━━━ Excerpt ━━━

Chancellor Philip Hammond recently delivered the 2018 Budget, saying that the country’s “era of austerity” was ending. The Chartered Institute of Building (CIOB) reacted to the announcements that impacted the construction industry in particular and the economy in general.

The CIOB approved of the Chancellor’s commitment to more investment in the built environment. The £420m allocated to minor works such as potholes can begin rapidly and provide short-term improvements. Combined with a revitalised Northern Powerhouse Strategy, a commitment to more spending in the regions, and the promise of funds for high street improvements, these developments have the ability to increase employment in the construction industry.

Regional investment that adds value throughout the UK was also welcomed. Bridging the productivity and investment gap between London and the rest of Britain was needed, so the investment in the Budget was encouraging, but the CIOB warned that this funding needed to be connected to training and job creation.

The Letwin Review commented that reducing the SME apprenticeship fees to 5% (down from 10%) will be welcomed by the construction industry. The Government plan to allow customers paying levies to apply up to 25% for apprenticeship training also met with approval. In an industry dominated by subcontracting, it is important to make skills development available to those in the forefront of delivering UK infrastructure support.

While the recent announcements are unlikely to affect existing skills shortages, they do indicate a commitment to present students over 18 with an accessible choice between academic, vocational, and technical routes.

━━━

> _What is asked_
Summarize the Budget article in two sentences. Rely only on the Budget article when answering.

━━━ Data shown ━━━

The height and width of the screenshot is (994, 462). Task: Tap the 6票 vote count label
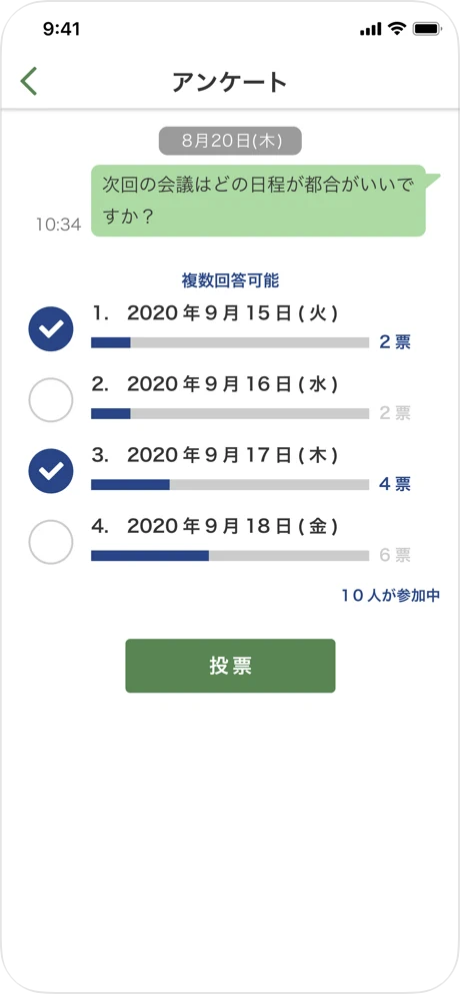(x=395, y=555)
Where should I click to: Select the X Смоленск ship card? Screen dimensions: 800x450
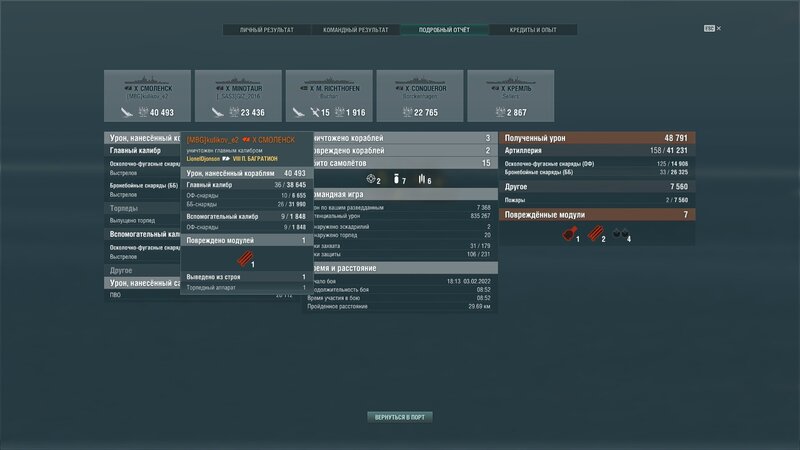pos(147,97)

━━━

> _Expected answer_
The Chartered Institute of Building welcomed Chancellor Philip Hammond's 2018 Budget for its commitment to more investment in the built environment, including £420m for minor works such as potholes and more spending in the regions, which could increase construction employment, but it warned that regional funding needed to be connected to training and job creation. Cutting SME apprenticeship fees from 10% to 5% and letting levy payers apply up to 25% for apprenticeship training were viewed favorably, though the announcements are unlikely to affect existing skills shortages.